F-GZCP, the aircraft conducting flight AF447, pictured two years before the crash (Wikicommons)

A French public prosecutor has reportedly requested that European planemaker Airbus and French flag carrier Air France stand trial on charges of manslaughter over a plane crash that killed 228 people in 2009.

The case involves the crash of Air France flight AF447, an Airbus A330 (registration F-GZCP) bound for Paris from Rio de Janeiro, which crashed into the Atlantic ocean on 1 June 2009, killing all passengers and crew onboard.

The crash occurred three hours and 45 minutes after it took off from Brazil, and is believed to have been brought on after the plane entered icy weather conditions, which affected the aircraft’s instrumentation.

French investigators found the crew of AF447 mishandled the loss of speed readings from sensors blocked with ice from the storm, and caused the aircraft to stall by holding its nose too high.

The plane never recovered from the stall and crashed into the ocean.

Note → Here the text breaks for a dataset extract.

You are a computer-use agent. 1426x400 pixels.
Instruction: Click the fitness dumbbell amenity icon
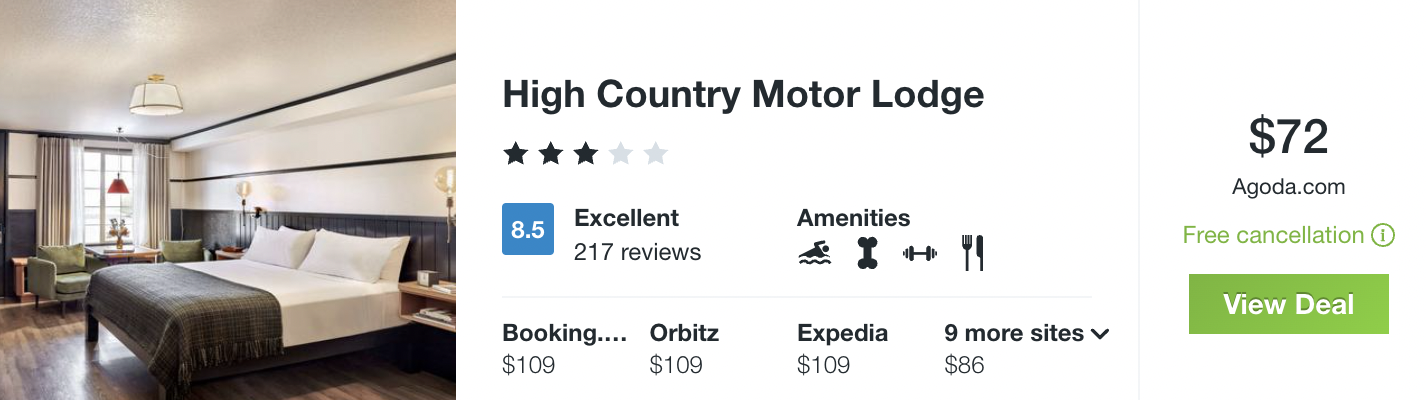[919, 254]
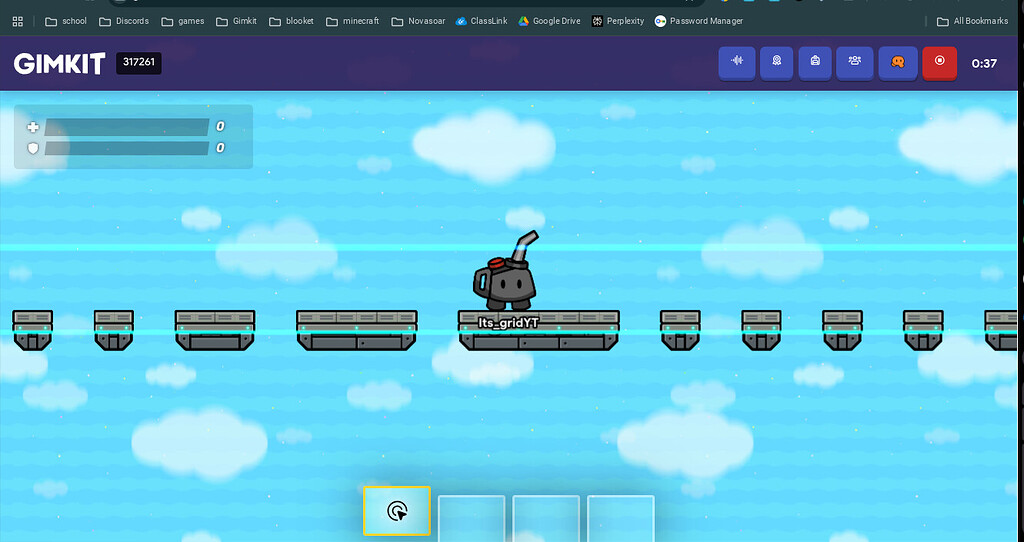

Since 2011, both Air France and Airbus have been investigated on criminal charges for the event.

In July 2019, judges in France dropped charges against Airbus, while continuing to pursue Air France for manslaughter and negligence, stating “the airline was aware of technical problems with a key airspeed monitoring instrument on its planes but failed to train pilots to resolve them”.


However, the case against Air France was dropped later that year when magistrates said, “there were not enough grounds to prosecute”.

However, a Parisian newspaper, Le Parisien, has now reported that the Paris prosecutor has recommended reinstating manslaughter charges against both companies.

The Parisian prosecutor stated that there were “blameworthy infringements” on the part of Air France in relation to insufficient crew training, as well as Airbus, reportedly underestimating the risks posed by ice on the plane’s instruments.

Neither Airbus nor the Paris prosecutors office have made comment on the matter.